>> Begin

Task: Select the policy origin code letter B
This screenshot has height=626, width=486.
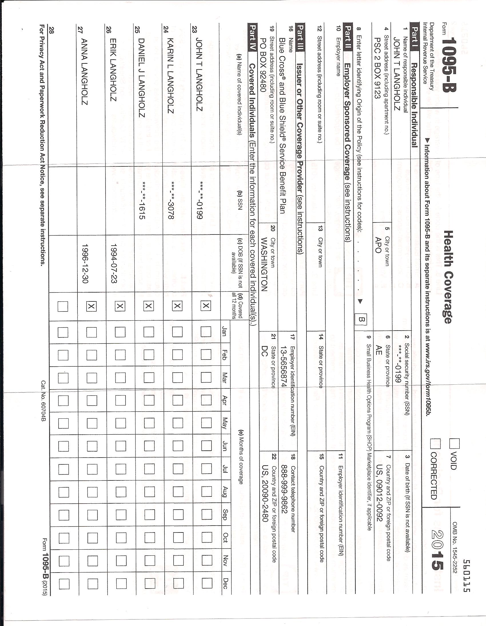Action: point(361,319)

>> End
>> Begin

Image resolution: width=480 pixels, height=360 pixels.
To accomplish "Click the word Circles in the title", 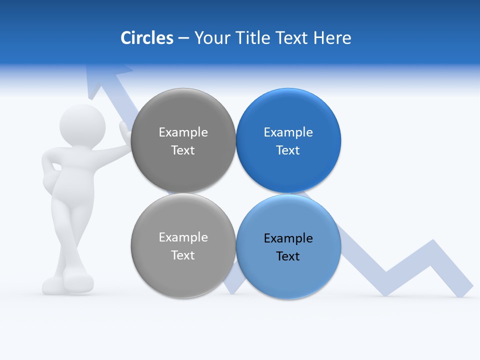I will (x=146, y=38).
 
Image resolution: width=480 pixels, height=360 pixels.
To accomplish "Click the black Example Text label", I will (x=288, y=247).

>> End

What you have to do: Repeat the items from the line with "Task: Select the policy origin code letter B" up to and including the line with "Action: point(361,319)", swapping "screenshot" for "image" and keeping everything else the same. Leave the pictures out.

Final result:
Task: Select the policy origin code letter B
This image has height=626, width=486.
Action: point(361,319)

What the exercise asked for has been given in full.